__What to produce__:
Identify every line in the records below that contains the word "with", and copy each such line in full.

--- Entries shown ---

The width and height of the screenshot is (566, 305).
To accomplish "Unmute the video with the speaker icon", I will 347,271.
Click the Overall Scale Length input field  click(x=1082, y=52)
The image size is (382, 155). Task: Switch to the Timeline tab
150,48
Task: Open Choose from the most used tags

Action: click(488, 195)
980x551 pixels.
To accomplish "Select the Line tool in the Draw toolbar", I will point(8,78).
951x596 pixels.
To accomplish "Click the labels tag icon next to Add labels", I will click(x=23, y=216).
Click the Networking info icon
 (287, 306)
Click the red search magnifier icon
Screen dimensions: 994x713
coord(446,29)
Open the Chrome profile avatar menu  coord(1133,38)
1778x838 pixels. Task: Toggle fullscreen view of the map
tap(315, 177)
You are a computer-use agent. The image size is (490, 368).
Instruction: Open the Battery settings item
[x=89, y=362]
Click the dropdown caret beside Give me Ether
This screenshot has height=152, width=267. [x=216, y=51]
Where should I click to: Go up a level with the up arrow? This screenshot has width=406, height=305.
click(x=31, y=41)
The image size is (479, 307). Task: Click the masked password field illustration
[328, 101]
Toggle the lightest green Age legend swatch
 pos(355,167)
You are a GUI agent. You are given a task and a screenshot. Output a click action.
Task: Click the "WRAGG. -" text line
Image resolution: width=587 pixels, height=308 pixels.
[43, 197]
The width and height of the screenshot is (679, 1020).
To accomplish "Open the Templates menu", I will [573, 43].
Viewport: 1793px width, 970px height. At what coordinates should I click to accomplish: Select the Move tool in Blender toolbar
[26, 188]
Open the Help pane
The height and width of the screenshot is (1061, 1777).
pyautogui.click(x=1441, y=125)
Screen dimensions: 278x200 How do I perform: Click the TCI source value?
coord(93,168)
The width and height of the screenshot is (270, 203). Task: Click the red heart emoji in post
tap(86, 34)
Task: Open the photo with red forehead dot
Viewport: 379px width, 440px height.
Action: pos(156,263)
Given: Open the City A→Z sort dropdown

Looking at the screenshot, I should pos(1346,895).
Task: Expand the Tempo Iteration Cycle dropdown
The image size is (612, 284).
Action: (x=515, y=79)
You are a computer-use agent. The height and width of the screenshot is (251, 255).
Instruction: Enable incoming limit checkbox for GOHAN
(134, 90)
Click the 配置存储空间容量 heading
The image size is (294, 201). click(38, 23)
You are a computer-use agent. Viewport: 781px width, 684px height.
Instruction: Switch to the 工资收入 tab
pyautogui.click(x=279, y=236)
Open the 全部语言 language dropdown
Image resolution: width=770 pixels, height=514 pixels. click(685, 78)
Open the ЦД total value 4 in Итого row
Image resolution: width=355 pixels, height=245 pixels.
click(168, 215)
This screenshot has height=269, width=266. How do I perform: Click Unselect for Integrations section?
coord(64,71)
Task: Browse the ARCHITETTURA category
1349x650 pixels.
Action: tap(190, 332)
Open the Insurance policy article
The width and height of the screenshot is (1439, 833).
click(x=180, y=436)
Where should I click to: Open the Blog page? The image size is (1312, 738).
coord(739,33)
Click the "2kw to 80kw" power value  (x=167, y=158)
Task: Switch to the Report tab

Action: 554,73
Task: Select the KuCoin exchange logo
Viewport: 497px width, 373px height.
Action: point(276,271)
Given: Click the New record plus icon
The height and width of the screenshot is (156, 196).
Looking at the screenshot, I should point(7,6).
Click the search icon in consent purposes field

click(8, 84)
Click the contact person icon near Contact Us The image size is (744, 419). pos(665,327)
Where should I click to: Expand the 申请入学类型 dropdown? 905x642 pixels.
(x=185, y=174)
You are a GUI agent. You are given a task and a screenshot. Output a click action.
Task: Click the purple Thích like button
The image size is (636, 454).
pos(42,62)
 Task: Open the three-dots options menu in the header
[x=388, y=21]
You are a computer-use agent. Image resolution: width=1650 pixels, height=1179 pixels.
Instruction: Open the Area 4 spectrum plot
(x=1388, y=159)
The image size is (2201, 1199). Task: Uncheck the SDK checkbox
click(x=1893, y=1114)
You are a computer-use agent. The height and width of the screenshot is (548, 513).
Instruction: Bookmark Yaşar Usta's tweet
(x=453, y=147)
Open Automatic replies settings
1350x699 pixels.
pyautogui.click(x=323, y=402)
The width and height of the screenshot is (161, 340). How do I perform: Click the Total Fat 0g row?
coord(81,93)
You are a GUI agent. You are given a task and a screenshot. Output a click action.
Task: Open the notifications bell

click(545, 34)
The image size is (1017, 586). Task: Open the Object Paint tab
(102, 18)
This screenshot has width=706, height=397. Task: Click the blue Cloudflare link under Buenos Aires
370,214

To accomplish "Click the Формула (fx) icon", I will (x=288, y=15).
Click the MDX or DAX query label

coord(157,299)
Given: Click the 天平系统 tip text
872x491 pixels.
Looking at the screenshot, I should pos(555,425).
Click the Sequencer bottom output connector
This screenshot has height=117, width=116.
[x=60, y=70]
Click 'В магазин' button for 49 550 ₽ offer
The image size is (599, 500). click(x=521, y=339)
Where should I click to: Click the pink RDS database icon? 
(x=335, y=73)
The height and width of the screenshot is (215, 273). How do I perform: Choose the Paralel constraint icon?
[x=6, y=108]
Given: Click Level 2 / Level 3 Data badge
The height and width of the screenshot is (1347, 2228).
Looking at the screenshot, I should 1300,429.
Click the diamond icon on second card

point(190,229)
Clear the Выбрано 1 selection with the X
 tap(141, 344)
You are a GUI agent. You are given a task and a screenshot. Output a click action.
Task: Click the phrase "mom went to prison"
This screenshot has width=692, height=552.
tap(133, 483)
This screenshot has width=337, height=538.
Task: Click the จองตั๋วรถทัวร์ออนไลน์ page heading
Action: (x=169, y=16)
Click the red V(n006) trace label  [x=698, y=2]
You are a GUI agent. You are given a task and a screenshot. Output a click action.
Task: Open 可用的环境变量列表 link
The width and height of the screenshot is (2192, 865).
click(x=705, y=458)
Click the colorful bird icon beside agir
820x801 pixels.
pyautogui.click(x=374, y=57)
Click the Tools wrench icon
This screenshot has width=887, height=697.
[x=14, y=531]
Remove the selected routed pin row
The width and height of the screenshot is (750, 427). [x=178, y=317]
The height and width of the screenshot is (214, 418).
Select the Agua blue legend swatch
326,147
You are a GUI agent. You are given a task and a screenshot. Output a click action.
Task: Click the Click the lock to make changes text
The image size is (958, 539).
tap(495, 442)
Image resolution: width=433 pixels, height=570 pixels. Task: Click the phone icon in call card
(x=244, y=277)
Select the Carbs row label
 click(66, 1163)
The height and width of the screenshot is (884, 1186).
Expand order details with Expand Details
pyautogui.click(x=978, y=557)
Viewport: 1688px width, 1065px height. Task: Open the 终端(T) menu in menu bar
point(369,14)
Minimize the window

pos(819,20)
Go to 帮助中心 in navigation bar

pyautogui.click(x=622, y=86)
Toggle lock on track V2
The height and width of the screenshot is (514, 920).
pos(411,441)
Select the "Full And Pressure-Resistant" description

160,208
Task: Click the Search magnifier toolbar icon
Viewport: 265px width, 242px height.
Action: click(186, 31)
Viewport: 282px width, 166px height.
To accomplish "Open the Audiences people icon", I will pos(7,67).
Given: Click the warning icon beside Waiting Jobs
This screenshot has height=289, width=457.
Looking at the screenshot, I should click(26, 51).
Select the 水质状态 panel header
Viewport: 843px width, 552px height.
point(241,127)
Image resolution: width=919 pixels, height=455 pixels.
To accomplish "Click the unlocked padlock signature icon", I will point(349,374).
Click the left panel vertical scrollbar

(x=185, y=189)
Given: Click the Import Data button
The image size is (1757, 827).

---

__Problem solution__:
To accomplish "Unmute the video with the speaker icon", I will 347,271.
Where should I click to: Go up a level with the up arrow? This screenshot has width=406, height=305.
Task: Open the photo with red forehead dot
Clear the Выбрано 1 selection with the X
Expand order details with Expand Details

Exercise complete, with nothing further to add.